Friday, May 20, 2011

Only For Believers! Preparing For The Rapture!!!!


(Disclaimer: If you do not like satirical, dry, or otherwise slightly offensive humor DO NOT READ! This is meant purely for purposes of humor, nothing less, nothing more.)


That's right folks! St. Theresa is about to be joined by a whole lotta believers! Can you say partaay?! I'm sure no one likes to be getting their rapture on alone...but not to worry, this once in a life-time event is upon us! Now for such an occasion many of you may be wondering "What should I be doing over the next 24 hours to prepare for this glorious event?" Well I have prepared a list for you so that you can spend the next day taking care of and doing what's most important.

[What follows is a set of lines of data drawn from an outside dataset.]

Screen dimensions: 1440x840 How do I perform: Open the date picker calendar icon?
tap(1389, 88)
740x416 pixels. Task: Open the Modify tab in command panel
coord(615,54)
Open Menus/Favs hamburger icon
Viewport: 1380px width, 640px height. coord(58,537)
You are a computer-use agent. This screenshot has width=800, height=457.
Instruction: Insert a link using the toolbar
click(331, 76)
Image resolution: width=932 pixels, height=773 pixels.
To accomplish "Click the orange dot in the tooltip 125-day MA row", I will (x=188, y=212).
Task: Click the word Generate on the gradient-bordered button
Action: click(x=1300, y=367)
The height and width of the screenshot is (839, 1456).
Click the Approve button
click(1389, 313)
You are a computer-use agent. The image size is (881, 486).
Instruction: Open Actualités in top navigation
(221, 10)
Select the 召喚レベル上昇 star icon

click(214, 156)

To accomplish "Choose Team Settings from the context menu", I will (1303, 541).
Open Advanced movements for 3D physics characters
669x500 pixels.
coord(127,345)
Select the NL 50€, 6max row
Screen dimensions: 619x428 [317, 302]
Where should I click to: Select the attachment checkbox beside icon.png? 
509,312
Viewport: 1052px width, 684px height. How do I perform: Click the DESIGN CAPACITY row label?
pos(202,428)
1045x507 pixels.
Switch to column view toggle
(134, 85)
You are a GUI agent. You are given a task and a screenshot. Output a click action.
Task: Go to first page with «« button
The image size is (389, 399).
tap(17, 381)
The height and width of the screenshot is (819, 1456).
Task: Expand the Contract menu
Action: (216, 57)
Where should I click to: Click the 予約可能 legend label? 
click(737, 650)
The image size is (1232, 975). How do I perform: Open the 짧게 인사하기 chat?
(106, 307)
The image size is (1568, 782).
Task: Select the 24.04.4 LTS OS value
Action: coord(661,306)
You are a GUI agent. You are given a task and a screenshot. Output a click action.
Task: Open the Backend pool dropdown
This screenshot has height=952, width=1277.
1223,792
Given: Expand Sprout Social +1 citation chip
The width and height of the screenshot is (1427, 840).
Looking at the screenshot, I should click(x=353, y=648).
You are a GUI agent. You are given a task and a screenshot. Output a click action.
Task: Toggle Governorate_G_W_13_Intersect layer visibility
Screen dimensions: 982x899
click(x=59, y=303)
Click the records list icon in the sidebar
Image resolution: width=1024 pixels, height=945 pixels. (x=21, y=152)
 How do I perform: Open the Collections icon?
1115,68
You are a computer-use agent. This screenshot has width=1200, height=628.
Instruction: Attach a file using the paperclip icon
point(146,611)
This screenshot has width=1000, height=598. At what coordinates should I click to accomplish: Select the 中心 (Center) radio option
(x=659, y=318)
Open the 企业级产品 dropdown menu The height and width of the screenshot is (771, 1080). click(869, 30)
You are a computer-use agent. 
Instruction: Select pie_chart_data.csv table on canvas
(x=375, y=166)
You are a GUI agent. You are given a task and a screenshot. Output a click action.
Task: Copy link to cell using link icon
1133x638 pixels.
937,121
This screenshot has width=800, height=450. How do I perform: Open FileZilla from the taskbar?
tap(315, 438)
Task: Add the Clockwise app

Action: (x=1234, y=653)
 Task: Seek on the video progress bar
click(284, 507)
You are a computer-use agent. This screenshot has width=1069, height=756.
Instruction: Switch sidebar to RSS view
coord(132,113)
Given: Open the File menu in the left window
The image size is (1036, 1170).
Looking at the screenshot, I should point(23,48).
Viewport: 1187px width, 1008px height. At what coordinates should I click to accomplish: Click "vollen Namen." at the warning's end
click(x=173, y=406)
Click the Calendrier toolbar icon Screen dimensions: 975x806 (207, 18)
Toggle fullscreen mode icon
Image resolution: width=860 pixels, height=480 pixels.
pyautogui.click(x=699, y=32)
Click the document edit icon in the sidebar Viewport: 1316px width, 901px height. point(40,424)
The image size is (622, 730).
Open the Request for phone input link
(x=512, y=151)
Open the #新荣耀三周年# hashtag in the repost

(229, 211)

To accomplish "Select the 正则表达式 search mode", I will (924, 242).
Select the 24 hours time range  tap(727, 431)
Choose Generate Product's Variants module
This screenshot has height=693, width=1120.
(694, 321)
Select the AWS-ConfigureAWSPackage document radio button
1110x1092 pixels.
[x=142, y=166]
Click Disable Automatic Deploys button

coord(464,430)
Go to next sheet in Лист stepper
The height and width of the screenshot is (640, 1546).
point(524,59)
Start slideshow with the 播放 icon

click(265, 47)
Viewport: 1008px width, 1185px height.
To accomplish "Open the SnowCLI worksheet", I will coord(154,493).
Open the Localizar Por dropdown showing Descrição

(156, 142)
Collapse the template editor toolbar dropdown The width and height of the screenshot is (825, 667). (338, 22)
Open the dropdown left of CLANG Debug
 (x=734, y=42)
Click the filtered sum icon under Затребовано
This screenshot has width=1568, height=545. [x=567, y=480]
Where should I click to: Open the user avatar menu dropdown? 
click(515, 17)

1. Don't Do Anything That Will Ruin Your Chances of Ascension! - Please don't mock" The Believers" and for Pete's Sake, don't sin! In fact, you better take you sinful butt down to Church right now, and get a Confession! Bringing the Priest milk and cookies might better your chances as well...

2. Have Sex! And Lots of It!- Of course, only if you enjoy the sanctity of marriage, if not refer to #1. But seriously folks you better take the day off of work and get some nookie now, who knows if you can get it in the after-life. I mean the last time humans and angels copulated we got the Nephalim and as Borat would say that "Was Notta So Good!" So, I'm pretty sure there's going to be a hands off policy.

3.Go Shopping!- Hell yeah! Run up those credit cards! Get what you want! The only things that will be left over after the Rapture are sinners and looting, so the credit card companies are going to be screwed anyway. Hey just call me and we'll go on a shopping spree, I just got a 30% off coupon in the mail for Kohl's, more savings = more things you won't be able to take to the Pearly Gates, but hey you've only got one day to get that mixer you've always wanted.

4. Pack For The Rapture!- Essentials include but are not limited to, portable harp, baby-wipes, hand-sanitizer (You better not clasp the hand of St. Peter with dirty fingers!) lavender-filled neck pillow (it might be a long trip), toothbrush, your ENTIRE collection of True Blood ( Blue-Ray preferred), and of course as mommy always told you, clean undies. I will also be bringing my kitty cat with, cause I just think she'll look super cute with angel wings!

5. Make Amends- Yes, I know your b*tch Trigonometry teacher gave you a "C", but this is no time to be slamming that cool glass of Hater-Aid, or taking a ride on the Ele-hater for that matter. No, you're gonna have to suck it up on this one or else be left here on this retched planet with her! You've spent that last semester dealing with her crap, you certainly don't want to spend the rest of eternity with her now do you? Send her some flowers or something with that credit card you won't be paying on and get extra eternity points!

6. Ladies, Put On Some Make-up and Get Yur Hair Did!- You've already seen the effects on your husband when he comes home from a hard day at work and you're still hanging out in that horrible fuzzy-teal robe your mother in law got you for Christmas. Mmmhmmm. Girl, you need to freshen up! It's not everyday that the real bridegroom comes to claim his wife, so get those highlights done and your nails pedicured up. After you're done refer to number 2 on the list, then number 1 (if you're living in sin), and then re-freshen up by lighting the oil lamps, applying a little lip gloss and spritzing on a little Eau De Salvation. Now you're ready for the rapture and never looked better!
7. Burn all your Sh*t!- You don't want those sinners looting your stuff post-rapture and getting all your goodies. No, they deserve the pits of hell, not Gramma's bone china. About 5:00 pm (because we all know the rapture starts promptly at 6:00) start a bonfire and start dancing! Or on second thought, don't! We don't want to be mistaken for those icky pagans dancing around praising Satan and such. Better to go back inside and start counting up your salvations points, just in case you need to quick run back to Church and see the Priest again.

8. Say Thank You! - I better not see you at the Pearly Gates acting like you belong their O.K. ! Humilty is key here. Make sure you say please and thank you, and if you want to go the extra mile take some soot from you bonfire and smear it all over...not you of course ladies, you don't want to mess up your hair, we can leave the dirty work for the men.


1 comment:

  1. Someone in my neighborhood decided to buy a giant bag of clothing and shoes at the local thrift store and lay out complete sets around several neighborhoods to make it look at if people had disappeared where they stood. The faces of people coming out to get their morning papers were priceless, I'm just glad I was heading to work early enough to see it.